Larson argued as well that the statute of limitations to charge the defendants was exceeded by the time of the 2011 indictment, in that more than three years had elapsed since the last contribution to the political action committees in question and more than four years had transpired since the vote by the board of supervisors to approve the $102 million payment.

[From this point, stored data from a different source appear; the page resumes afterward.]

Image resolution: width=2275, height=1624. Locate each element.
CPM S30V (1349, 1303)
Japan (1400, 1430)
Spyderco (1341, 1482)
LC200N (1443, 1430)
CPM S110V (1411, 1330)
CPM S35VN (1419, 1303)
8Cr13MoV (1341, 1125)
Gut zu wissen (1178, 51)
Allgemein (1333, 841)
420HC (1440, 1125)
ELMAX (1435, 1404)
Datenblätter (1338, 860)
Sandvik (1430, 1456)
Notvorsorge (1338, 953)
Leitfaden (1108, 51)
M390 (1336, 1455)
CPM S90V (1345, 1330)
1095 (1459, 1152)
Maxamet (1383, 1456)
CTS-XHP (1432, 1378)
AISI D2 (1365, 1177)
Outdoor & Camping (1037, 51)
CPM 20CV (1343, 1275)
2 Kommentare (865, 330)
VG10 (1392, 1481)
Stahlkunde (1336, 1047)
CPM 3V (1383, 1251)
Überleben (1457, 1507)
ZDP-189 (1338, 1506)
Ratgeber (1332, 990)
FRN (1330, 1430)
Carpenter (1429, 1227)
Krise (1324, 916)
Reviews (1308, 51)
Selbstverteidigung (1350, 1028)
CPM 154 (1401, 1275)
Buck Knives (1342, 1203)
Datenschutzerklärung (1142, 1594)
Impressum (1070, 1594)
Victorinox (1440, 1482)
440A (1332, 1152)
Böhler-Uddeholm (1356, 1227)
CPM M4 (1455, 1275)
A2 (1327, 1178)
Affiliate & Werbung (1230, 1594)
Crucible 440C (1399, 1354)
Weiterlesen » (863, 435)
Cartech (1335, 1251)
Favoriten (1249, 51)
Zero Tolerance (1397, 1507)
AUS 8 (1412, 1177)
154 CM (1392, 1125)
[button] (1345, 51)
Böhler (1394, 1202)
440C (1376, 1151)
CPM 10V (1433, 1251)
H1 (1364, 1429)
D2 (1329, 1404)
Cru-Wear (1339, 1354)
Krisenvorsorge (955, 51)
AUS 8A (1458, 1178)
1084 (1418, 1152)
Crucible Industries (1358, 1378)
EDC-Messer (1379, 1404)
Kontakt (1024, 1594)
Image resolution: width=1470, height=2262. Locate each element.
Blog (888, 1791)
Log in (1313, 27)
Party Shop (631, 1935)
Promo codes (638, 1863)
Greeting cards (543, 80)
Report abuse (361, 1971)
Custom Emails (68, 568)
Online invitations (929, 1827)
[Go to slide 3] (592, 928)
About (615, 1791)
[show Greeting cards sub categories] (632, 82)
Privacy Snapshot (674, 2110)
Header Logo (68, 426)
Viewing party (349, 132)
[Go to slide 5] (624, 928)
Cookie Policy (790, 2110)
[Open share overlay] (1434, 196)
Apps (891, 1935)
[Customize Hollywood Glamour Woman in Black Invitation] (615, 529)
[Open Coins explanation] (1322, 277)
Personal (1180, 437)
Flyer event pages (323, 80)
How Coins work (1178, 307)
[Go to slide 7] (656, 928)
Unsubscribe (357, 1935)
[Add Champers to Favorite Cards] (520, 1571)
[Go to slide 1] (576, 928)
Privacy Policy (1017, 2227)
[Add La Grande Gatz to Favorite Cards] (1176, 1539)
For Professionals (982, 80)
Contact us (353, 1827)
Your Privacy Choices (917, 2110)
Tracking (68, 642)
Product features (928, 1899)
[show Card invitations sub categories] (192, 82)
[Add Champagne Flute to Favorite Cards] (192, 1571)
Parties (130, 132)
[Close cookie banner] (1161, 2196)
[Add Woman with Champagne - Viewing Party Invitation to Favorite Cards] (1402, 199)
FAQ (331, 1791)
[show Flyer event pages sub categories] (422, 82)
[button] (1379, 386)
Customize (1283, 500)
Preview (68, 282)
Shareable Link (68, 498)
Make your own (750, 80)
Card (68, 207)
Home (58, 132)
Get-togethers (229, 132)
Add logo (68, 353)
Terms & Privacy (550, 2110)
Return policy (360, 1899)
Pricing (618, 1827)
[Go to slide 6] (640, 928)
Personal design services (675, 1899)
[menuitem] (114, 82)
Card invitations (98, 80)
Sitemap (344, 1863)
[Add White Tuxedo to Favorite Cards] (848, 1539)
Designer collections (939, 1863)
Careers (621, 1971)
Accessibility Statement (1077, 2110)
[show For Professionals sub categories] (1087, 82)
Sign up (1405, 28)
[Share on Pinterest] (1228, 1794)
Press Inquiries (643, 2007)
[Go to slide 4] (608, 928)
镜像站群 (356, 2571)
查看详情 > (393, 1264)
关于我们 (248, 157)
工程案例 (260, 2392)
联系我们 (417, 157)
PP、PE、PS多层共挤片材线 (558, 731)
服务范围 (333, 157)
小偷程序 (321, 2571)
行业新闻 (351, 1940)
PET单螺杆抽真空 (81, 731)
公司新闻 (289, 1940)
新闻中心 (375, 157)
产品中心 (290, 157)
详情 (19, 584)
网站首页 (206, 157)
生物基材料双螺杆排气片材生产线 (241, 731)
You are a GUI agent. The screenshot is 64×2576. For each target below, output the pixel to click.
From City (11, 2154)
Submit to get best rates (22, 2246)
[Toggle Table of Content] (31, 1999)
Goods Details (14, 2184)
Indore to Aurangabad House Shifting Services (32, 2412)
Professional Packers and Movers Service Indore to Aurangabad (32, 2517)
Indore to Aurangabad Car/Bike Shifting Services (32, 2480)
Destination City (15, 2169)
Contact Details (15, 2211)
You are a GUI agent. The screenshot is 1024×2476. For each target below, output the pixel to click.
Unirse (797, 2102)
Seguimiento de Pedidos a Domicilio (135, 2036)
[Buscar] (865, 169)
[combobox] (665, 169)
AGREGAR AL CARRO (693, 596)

Thus, Larson asserts, the charges against the defendants are “time-barred.”
According to Larson, there are four bases upon which the court should dismiss the indictment, including  Penal Code Section 995, which states that an indictment should be set aside if a defendant has been indicted without reasonable or probable cause; Penal Code Section 939.71, which allows a grand jury to order evidence or witnesses that could be utilized to exonerate a defendant to be produced for consideration prior to an indictment; the statute of limitations; and prosecutorial misconduct.
Prosecutors have declined to publicly comment on the motions “in order to protect the integrity of the case and each defendant’s right to a fair trial.”
The prosecution has yet to file its response to the motions for dismissal.
In a previous response filed on March 14, 2013 to a motion by Larson to dismiss one of the charges based on statute of limitations considerations, Supervising Deputy California Attorney General Melissa Mandell maintained that the charges filed in 2011 were not time-barred because they had not been discovered until 2008.
“Burum’s statute of limitations claims rely on disputed issues of fact which have not yet been resolved,” Mandel asserted. “The indictment alleges that intermediaries were used to accomplish negotiations at the Doubletree Hotel, and that payment of bribes  was made to PACs [political action committees] controlled by Postmus, Biane, Erwin and Kirk. These facts and the indictment as a whole sufficiently set forth the secrecy and coverups involved in the crimes which prevented law enforcement and taxpayers from learning the facts.”